Amelia EarhartInvestigators believe they may have uncovered a crucial clue that will help them solve the mystery of what happened to legendary aviator Amelia Earhart.

Earhart vanished on a trip across the Pacific Ocean some 75 years ago.

Ric Gillespie, executive director of The International Group for Historic Aircraft Recovery (TIGHAR), said a new enhanced analysis of a photograph snapped on the Pacific atoll of Nikumaroro, formerly Gardner Island, three months after Earhart and navigator Fred Noonan went missing, may show the landing gear of her Lockheed Electra airplane protruding from a reef.

“We found some really fascinating and compelling evidence,” Gillespie said at a press conference in Washington today.

“Finding the airplane would be the thing that would make it conclusive,” he said.

According to Gillespie, the picture was taken by a British survey team back in October 1937 and had been viewed by Earhart experts several times, but investigators decided to take another look at it 2010.  They had the photo checked by U.S. State Department experts and they ascertained that the component in the frame is the landing gear of a Lockheed Electra.

“This is where the airplane went into the drink,” Gillespie said.

On July 2, 2012 – exactly 75 years after Earhart was last heard from – Gillespie will leave Honolulu on a University of Hawaii research vessel to try to find that aircraft in the waters off a flat reef on Nikumaroro.

The team will utilize robotic submarines from Phoenix International, the U.S. Navy’s primary contractor for deep ocean search and recovery, to comb the area.

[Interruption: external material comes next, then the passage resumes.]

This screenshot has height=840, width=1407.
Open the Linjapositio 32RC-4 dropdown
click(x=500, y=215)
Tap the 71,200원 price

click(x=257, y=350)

The Discovery Channel will be filming the entire exploration for a TV presentation, Gillespie said.

Gillespie knows there will be a few skeptics, given that his 23 years of searching for Earhart haven’t yet turned up anything conclusive.

“There are some very smart people who think we’re wrong about this, but there are some very smart people who think we’re right about this,” he said.

Earhart and Noonan vanished on a flight from New Guinea to Howland Island during the summer of 1937. The flat reef off Gardner Island, which is located 300 miles off their course, has long been a suspected landing spot.

At today’s press conference, Assistant Secretary of State Kurt Campbell called the disappearance of Earhart “the last great unsolved mystery of the 20th century.”

If the mystery is finally solved this year, Earhart’s aviation trailblazing will have played a part, said Secretary of Transportation Ray LaHood.

“In no small part because of Amelia Earhart our world is smaller,” LaHood said. “This very voyage to recover her remains in some ways is doable because of Earhart herself.”

“We take a special measure of pride in an expedition that is as enterprising and inspiring as the woman with which it will unite us,” he said.

Secretary of State Hillary Clinton also paid tribute to Amelia Earhart’s memory.

“Her legacy resonates today for anyone – girls and boys – who dreams about the stars,” Clinton said. “She gave people hope and she inspired them to dream bigger and bolder.”